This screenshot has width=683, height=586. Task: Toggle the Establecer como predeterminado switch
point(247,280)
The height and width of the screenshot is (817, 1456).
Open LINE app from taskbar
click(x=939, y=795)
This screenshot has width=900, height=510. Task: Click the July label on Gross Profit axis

● ● ● ● ●

** About this exercise **
Word for word, the whole listing should be given again.

** Answer for this exercise **
This screenshot has width=683, height=586. Task: Toggle the Establecer como predeterminado switch
point(247,280)
The height and width of the screenshot is (817, 1456).
Open LINE app from taskbar
click(x=939, y=795)
This screenshot has width=900, height=510. Task: Click the July label on Gross Profit axis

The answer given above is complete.